Never found leds to work all that great for stills as mod are difficult to find. Color balance is a huge issue. I do like the ring light leds but unless right up on your subject they can't compete with real ring lights. If you're using them just for catchlight they are fine. Led panels are also used in video for continuous lighting and they work ok when ever I've used them in that capacity.

For that price you can find a lot of other tried and true lighting options.


----------



## ajfotofilmagem (Nov 23, 2015)

Hector1970 said:


> Peter Hurley has a lovely LED lighting kit for sale in connection with Wescott
> https://hurleyprogear.com/flexkit
> 
> It only costs a mere $5500.
> Which would be about $7000 by the time you got it to Europe with taxes , transport etc.

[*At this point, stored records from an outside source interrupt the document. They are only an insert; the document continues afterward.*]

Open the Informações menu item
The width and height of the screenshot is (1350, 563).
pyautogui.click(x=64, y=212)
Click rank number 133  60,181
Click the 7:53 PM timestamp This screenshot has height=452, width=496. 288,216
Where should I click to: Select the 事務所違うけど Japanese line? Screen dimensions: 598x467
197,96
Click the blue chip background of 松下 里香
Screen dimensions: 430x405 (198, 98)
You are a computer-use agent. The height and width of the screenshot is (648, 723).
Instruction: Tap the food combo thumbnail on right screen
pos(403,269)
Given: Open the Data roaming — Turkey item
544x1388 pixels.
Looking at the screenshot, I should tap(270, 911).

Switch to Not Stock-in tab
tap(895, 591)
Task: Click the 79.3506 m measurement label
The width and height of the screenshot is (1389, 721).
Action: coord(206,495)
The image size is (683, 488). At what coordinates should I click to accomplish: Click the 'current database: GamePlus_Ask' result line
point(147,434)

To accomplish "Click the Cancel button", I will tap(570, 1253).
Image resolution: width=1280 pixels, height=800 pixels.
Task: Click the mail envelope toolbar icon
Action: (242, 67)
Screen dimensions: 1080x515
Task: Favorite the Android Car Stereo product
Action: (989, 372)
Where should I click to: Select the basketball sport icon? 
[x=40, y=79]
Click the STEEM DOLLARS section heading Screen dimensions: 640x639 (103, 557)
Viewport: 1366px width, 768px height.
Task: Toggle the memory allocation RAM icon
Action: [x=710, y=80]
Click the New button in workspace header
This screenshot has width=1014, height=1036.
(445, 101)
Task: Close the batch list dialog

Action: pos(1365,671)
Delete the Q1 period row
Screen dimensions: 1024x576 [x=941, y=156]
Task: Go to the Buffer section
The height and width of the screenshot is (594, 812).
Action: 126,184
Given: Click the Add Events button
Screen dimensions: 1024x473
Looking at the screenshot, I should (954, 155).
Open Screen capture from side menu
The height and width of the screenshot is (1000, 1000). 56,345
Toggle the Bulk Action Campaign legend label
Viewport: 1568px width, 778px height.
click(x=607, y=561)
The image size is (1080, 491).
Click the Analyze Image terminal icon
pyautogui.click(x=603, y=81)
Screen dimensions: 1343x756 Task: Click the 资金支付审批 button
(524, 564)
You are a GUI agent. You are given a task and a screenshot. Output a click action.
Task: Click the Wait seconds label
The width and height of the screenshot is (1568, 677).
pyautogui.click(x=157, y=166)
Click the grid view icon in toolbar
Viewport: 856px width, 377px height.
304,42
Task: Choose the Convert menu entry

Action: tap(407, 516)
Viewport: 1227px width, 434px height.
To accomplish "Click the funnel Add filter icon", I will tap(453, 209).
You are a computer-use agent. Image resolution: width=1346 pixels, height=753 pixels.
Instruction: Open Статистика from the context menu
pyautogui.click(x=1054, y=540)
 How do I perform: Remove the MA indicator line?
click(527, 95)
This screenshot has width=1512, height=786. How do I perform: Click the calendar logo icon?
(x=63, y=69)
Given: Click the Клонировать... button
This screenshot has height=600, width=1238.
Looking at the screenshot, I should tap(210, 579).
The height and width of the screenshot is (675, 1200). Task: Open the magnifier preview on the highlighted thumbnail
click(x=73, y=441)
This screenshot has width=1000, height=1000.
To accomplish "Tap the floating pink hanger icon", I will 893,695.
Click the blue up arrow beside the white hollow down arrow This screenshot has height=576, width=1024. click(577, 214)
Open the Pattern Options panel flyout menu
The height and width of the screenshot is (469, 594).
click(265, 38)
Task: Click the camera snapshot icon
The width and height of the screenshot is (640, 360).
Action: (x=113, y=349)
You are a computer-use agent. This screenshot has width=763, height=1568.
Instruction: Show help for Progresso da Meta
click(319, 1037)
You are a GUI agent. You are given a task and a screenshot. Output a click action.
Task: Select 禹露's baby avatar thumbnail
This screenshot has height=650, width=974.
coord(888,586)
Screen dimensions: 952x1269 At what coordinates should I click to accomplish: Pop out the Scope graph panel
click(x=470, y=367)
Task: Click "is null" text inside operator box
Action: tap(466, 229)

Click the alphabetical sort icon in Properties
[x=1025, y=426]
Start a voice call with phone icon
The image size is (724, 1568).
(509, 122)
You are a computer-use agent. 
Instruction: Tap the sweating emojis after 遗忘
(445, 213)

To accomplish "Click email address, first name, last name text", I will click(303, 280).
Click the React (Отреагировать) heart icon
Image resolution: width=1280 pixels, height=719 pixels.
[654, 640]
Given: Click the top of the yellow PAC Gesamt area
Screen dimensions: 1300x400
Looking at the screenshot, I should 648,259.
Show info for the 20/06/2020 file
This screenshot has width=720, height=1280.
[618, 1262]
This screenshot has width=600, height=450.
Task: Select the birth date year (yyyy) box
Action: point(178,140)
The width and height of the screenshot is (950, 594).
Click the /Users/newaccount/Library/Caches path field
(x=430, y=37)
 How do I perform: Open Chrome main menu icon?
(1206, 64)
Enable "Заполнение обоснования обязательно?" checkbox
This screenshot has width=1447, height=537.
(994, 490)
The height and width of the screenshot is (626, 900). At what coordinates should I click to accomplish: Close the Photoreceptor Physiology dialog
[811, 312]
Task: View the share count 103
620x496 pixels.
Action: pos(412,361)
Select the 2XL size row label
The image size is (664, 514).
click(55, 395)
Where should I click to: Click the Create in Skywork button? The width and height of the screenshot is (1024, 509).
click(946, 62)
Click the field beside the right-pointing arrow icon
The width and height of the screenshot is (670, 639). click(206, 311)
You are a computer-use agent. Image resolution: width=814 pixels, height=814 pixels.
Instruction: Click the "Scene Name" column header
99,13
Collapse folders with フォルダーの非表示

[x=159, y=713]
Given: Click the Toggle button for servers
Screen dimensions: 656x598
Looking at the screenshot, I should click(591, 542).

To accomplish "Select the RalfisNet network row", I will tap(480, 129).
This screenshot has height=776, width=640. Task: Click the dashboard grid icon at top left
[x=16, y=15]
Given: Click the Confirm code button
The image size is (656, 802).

Now I read the announcement from the link you posted, and it seemed a good product, with a CRI of 95%. However, the price is daunting.


----------



## chauncey (Nov 23, 2015)

FWIW...I shoot tethered most of the time and adjust lighting on the fly.
To that end, I picked up four of these things...http://www.amazon.com/gp/product/B0085OS2RQ?psc=1&redirect=true&ref_=oh_aui_detailpage_o02_s00
If ya don't like them, send them back....white rose here.


----------